__To do__:
Search the entries below for the word "Duplicate", then copy each line in which it is found.

START Data excerpts

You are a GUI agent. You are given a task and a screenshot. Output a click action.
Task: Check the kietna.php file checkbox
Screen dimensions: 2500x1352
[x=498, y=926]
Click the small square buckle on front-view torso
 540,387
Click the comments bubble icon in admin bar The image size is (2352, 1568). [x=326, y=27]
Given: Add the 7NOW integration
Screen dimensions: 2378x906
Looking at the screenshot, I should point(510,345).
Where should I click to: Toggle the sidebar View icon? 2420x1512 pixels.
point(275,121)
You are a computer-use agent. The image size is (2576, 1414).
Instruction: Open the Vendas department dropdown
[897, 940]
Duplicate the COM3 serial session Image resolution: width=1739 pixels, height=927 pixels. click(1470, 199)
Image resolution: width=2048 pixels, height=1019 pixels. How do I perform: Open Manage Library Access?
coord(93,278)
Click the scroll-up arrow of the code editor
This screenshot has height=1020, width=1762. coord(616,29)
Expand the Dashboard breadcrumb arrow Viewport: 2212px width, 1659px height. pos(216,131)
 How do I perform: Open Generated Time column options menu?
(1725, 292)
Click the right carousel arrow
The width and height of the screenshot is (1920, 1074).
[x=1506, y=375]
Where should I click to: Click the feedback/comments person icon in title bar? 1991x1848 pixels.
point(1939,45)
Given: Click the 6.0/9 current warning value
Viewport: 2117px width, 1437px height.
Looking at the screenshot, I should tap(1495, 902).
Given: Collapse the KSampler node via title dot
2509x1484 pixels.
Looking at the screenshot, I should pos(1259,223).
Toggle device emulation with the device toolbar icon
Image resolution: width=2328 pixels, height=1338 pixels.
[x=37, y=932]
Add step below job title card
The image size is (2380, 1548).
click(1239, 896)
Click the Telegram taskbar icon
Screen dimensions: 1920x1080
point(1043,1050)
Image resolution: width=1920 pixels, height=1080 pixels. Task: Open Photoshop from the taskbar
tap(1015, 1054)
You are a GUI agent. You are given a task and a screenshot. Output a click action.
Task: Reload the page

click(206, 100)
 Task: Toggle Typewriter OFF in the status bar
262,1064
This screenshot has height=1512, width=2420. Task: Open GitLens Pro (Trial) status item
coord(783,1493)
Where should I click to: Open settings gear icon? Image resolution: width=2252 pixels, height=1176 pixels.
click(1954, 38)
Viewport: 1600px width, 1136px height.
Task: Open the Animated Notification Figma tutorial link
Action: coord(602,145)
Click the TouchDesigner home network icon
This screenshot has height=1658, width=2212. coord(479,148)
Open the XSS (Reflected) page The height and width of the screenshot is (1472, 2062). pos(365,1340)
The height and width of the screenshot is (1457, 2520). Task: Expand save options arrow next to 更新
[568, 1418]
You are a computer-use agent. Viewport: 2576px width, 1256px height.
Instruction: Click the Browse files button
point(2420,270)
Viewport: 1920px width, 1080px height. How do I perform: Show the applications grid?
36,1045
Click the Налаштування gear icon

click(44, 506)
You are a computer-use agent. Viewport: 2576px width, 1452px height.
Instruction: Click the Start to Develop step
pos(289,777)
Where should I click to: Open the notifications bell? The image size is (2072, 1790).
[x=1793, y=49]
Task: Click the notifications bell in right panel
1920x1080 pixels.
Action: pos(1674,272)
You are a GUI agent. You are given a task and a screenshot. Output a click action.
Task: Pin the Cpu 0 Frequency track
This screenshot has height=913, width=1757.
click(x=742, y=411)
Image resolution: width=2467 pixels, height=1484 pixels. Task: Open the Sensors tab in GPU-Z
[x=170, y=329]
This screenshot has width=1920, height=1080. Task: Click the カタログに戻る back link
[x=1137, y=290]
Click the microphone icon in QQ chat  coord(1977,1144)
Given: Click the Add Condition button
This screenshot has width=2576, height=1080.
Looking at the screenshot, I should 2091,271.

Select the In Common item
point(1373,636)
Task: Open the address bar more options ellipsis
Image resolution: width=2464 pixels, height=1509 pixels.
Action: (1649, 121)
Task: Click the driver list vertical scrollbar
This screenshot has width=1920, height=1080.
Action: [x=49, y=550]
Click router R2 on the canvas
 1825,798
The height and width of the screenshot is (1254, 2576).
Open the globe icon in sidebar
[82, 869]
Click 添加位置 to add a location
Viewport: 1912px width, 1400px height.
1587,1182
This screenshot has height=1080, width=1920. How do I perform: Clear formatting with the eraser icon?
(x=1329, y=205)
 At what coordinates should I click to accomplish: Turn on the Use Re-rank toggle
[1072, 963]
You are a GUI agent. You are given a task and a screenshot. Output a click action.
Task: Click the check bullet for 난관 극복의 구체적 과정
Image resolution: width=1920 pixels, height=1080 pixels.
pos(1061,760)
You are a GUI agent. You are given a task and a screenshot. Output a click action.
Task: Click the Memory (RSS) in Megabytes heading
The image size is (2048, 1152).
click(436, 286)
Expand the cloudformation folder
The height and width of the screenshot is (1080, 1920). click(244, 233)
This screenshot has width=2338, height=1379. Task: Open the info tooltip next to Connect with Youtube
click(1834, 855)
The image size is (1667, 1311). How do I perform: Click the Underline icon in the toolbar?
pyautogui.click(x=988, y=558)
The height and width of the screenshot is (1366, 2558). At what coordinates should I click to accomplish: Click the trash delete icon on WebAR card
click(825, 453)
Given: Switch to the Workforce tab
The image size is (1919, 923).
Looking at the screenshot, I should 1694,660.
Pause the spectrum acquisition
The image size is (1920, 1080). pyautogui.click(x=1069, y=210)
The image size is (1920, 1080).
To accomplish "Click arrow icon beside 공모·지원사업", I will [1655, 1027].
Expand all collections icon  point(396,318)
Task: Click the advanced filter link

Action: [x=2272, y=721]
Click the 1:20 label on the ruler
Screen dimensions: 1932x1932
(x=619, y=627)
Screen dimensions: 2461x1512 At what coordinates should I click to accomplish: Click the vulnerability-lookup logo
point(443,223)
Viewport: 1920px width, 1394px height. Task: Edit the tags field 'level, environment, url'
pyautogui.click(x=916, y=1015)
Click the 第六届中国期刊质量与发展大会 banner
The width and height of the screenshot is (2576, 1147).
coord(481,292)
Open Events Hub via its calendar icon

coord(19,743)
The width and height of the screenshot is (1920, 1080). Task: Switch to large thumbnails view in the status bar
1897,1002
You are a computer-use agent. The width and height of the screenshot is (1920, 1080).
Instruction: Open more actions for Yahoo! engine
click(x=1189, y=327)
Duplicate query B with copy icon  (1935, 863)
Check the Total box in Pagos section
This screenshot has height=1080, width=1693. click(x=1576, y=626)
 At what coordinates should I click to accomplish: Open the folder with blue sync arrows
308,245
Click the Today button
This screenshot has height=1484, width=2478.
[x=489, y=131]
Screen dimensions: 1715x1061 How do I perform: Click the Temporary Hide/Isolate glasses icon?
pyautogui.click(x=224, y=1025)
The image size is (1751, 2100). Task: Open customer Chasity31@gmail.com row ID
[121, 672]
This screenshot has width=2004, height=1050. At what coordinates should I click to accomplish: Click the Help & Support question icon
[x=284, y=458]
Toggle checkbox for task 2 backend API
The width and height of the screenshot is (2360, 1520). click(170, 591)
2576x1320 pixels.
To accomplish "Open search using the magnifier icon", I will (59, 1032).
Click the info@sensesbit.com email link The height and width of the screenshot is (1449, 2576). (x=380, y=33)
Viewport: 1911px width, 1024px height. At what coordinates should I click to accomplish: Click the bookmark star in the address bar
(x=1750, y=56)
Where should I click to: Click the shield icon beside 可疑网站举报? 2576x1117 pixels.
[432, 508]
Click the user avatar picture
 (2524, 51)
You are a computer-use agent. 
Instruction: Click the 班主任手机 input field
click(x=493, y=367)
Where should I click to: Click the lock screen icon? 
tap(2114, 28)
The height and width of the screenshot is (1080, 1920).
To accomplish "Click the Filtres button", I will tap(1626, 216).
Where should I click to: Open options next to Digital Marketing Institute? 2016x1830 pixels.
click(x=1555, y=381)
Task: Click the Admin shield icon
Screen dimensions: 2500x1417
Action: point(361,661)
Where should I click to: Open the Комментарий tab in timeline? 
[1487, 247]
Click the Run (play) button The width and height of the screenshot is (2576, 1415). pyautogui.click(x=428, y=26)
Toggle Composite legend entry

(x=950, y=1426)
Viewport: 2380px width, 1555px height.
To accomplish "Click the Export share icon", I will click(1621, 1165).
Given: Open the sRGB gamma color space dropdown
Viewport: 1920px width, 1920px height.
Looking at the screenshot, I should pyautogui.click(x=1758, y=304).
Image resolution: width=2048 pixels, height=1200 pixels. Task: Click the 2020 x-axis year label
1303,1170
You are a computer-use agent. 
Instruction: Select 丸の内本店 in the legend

END Data excerpts

__Response area__:
Duplicate the COM3 serial session Image resolution: width=1739 pixels, height=927 pixels. click(1470, 199)
Duplicate query B with copy icon  (1935, 863)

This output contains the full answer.